Dataset entries:
***
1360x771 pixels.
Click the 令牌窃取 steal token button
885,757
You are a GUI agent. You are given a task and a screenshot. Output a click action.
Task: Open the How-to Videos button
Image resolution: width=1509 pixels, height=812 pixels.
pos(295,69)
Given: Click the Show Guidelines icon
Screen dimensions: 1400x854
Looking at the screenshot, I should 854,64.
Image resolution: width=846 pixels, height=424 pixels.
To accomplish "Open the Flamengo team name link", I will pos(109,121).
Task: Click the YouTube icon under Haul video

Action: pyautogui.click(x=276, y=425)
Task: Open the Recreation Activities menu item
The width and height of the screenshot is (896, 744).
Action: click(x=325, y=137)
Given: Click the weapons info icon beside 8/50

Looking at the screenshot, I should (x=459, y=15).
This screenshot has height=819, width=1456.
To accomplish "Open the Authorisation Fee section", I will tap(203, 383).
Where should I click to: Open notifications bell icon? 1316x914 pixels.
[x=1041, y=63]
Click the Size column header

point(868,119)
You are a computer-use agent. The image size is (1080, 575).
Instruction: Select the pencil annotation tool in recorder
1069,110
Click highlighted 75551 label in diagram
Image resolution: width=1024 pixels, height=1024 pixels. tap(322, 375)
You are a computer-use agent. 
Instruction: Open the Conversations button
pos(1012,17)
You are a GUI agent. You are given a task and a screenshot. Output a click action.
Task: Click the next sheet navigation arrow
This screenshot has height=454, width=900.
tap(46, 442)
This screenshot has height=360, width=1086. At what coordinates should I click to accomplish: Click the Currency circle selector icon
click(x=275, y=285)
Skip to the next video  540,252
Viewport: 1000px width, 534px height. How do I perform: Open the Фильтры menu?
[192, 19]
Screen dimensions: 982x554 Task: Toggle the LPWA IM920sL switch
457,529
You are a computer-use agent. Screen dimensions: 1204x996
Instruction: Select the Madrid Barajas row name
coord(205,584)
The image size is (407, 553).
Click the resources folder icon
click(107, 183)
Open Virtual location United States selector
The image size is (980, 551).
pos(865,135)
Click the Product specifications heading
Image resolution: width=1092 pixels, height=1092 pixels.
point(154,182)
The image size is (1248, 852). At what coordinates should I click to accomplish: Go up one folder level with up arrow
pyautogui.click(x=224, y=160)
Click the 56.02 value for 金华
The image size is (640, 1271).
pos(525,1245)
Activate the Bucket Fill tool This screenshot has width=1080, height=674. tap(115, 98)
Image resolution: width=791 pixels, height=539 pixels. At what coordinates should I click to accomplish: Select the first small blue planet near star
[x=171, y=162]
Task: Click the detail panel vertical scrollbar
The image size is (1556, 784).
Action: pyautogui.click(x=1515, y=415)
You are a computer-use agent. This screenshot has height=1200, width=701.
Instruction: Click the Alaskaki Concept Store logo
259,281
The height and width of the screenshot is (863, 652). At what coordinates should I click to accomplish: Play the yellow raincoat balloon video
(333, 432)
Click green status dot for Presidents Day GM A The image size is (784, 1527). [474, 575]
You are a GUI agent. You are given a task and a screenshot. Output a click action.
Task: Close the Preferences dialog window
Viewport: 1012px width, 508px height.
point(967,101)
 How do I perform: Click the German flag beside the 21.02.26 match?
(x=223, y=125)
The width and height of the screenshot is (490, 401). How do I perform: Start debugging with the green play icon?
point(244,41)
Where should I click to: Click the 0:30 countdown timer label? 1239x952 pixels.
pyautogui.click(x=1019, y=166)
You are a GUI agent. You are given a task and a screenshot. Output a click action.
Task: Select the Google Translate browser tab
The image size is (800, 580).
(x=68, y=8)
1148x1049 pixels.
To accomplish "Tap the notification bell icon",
***
What you are asked to do:
Only the lines above from the one with "Given: Click the weapons" through the one with "Task: Click the next sheet navigation arrow" should be duplicated, character for character.

Exercise answer:
Given: Click the weapons info icon beside 8/50

Looking at the screenshot, I should (x=459, y=15).
This screenshot has height=819, width=1456.
To accomplish "Open the Authorisation Fee section", I will tap(203, 383).
Where should I click to: Open notifications bell icon? 1316x914 pixels.
[x=1041, y=63]
Click the Size column header

point(868,119)
You are a computer-use agent. The image size is (1080, 575).
Instruction: Select the pencil annotation tool in recorder
1069,110
Click highlighted 75551 label in diagram
Image resolution: width=1024 pixels, height=1024 pixels. tap(322, 375)
You are a computer-use agent. 
Instruction: Open the Conversations button
pos(1012,17)
You are a GUI agent. You are given a task and a screenshot. Output a click action.
Task: Click the next sheet navigation arrow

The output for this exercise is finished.